MPAA Rating: R | Rating: ★★★½
Release year: 2017
Genre: Drama Director: Sofia Coppola
Film criticism has spoken of “the male gaze” since the 1970s, the way in which the world is viewed (and objectified) through primarily men’s eyes and vision. Sofia Coppola explores “the male gauze,” the wounds inflicted by and upon women, as she embeds her characteristic atmospheric ennui in Civil War-era Virginia in The Beguiled, a wispy, moody melodrama with a steadily growing dis-ease and danger. A girl at an all-female seminary boarding house discovers a wounded Union soldier (Colin Farrell), and helps him back to the isolated abode in the mossy, murky woods. The school’s caretaker Miss Martha (Nicole Kidman) practices good Southern hospitality while remaining guarded for the girls’ sake, as lonely Edwina (Kirsten Dunst) and the amatory Alicia (Elle Fanning) vie for the Corporal McBurney’s attention. As the soldier recovers in the care of the seven residents, the underlying tension–sexual and social–increases with unrelenting pressure until violence is the only possible release.
Everyone is trapped in The Beguiled. The effects of the war on the isolated estate are obvious–the slaves have left, the men are dead and gone, the roads are empty apart from the periodic passing of troops, and yet the women in the house remain. The house is not yet decrepit or deserted, but it does show the stains from years of disrepair and the infiltration of the overgrown foliage. The girls attempt to care for the gardens and fields, but they neither enjoy the work nor are much good at it. Cannons boom in the distance, reminding the inhabitants of the violence surrounding them beyond the woods. There are frequent images of the women on the balcony or in the window, peering outwards with a spyglass or binoculars with a sense of longing and desperation. In a moment of quiet confession (and not-too-subtle seduction), McBurney asks Edwina what she would wish for if she could have anything in the world. Her response is telling: she wants someone (anyone!) to take her away from this place, a prison in the woods.
What keeps the women of The Beguiled in this prison? The war, certainly, but also societal expectations and institutional religion. Their Catholic faith is on full display through prayers and petitions, and the acting out of the younger girls over the course of the film feels like a quiet rebellion against religious mores and doctrine. Women are expected to be demure, proper, educated (but only just enough!), and acquiescent to the cultural norms. The presence of McBurney disrupts this ethos, but his intrusion may be more of the boiling point of a smoldering discontent within the household. It makes one wonder whether the Christian charity exhibited was ever truly there, or if it’s a facade, deconstructed by the intrusion of the Civil War in general, and Colin Farrell’s mercenary soldier in particular. A male, a Yankee, a soldier, and an Irish immigrant to boot, he is the ultimate Outsider to the Southern women. Equally victim and victimizer, McBurney is delighted to be seduced as well as seducer. He initially appears to be enjoying the situation, cared for by a cadre of beautiful girls and women, assuming any of them are present for his care and enjoyment. Farrell’s performance is subtle and skilled enough to elicit just enough sympathy with McBurney. The performances from Kidman and Dunst, too, are well-crafted and interesting, especially as each woman makes remarkably different moral choices regarding McBurney by the climax of the film. Their portrayal of Southern propriety coming apart at the seams is wonderfully melodramatic without ever feeling silly or superfluous.

## Provided information
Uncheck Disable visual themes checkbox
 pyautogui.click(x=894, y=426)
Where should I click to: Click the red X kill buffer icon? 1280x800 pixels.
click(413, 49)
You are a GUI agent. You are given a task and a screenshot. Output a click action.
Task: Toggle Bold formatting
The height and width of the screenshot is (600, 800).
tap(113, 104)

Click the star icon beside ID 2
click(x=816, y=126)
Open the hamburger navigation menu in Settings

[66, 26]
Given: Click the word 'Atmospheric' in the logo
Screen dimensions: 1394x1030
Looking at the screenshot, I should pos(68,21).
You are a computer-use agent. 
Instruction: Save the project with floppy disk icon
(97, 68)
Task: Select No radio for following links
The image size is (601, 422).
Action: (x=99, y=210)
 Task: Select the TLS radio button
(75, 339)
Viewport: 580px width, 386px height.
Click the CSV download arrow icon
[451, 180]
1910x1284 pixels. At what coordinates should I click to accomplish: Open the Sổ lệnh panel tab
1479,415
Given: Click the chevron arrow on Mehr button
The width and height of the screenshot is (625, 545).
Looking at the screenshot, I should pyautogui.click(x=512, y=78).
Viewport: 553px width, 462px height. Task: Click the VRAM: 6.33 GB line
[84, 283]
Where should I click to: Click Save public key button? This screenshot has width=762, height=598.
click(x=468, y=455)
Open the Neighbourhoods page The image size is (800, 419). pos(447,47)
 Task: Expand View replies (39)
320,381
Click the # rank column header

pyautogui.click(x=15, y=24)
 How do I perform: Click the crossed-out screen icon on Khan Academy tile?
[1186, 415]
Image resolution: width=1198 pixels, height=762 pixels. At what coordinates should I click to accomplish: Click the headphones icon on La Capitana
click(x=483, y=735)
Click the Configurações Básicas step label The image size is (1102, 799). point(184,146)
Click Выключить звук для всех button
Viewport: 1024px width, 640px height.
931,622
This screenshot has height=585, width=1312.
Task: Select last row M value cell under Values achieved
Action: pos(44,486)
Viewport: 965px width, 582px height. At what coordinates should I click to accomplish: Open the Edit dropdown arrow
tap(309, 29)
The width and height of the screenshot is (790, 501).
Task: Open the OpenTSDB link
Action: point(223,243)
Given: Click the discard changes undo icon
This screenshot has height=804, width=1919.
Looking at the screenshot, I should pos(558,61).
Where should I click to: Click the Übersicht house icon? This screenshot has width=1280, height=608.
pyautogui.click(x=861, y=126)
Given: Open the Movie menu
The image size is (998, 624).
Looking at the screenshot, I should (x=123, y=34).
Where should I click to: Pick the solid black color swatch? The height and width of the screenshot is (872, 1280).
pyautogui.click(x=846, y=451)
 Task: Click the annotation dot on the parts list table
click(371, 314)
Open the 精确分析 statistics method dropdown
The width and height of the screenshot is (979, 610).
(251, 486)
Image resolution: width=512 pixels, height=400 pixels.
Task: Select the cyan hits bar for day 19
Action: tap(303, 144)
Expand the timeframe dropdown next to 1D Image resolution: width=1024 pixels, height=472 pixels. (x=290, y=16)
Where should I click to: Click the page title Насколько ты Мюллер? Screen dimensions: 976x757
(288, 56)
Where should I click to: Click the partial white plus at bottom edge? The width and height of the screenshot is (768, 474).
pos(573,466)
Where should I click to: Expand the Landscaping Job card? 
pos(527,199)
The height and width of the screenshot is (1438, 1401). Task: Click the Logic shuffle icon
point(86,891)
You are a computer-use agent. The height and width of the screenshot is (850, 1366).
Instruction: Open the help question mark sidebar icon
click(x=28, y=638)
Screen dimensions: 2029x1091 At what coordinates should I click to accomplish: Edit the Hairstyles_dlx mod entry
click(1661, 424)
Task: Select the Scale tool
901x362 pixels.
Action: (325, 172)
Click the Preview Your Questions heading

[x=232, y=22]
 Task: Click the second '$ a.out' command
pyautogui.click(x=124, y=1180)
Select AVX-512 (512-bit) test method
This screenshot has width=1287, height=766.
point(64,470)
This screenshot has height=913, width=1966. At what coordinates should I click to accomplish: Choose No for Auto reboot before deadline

## Task brief
Continue the film review of The Beguiled above, starting after its last sentence.

## Task result
Sofia Coppola won the Best Director award at Cannes, and it’s well deserved. The design and art direction, the gauzy colors and lovely cinematography, the impeccable and timely sound design and score, the compelling performances from the entire cast–she’s truly made a work of art with The Beguiled. The opening and closing shots are some of the best I’ve seen in theaters this year. Still, its narrative is just slight enough, its characters’ interior struggles and machinations too enigmatic, that the first viewing somehow left me unmoved, at least in comparison with Coppola’s previous masterpieces, The Virgin Suicides and Lost in Translation (the latter being one of my all-time favorite films). Coppola’s theme of aristocratic ennui set in luxurious surroundings while characters struggle with the inability to find true community and connection with others remains a constant, and an audience’s mileage may vary with how well they connect with this topic. (“Awww, the bored, wealthy white people feel sad? Boohoo.”) Still, The Beguiled is beguiling; it beckons and woos, inviting consideration of the temptations which ensnare us and keep us in their grip, the seen and unseen.